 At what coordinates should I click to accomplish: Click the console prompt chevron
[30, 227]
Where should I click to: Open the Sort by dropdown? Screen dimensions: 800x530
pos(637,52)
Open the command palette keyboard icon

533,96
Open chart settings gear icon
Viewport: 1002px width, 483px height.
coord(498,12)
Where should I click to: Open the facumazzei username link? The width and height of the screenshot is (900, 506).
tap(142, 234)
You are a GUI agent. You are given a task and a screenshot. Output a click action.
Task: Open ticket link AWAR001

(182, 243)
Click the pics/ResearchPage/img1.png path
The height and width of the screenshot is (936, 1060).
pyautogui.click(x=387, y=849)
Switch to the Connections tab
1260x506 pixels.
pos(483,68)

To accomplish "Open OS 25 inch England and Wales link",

━━━━

#### [Task to carry out]
The full set of entries above should be given again exactly.

#### [Response to this exercise]
 At what coordinates should I click to accomplish: Click the console prompt chevron
[30, 227]
Where should I click to: Open the Sort by dropdown? Screen dimensions: 800x530
pos(637,52)
Open the command palette keyboard icon

533,96
Open chart settings gear icon
Viewport: 1002px width, 483px height.
coord(498,12)
Where should I click to: Open the facumazzei username link? The width and height of the screenshot is (900, 506).
tap(142, 234)
You are a GUI agent. You are given a task and a screenshot. Output a click action.
Task: Open ticket link AWAR001

(182, 243)
Click the pics/ResearchPage/img1.png path
The height and width of the screenshot is (936, 1060).
pyautogui.click(x=387, y=849)
Switch to the Connections tab
1260x506 pixels.
pos(483,68)

To accomplish "Open OS 25 inch England and Wales link",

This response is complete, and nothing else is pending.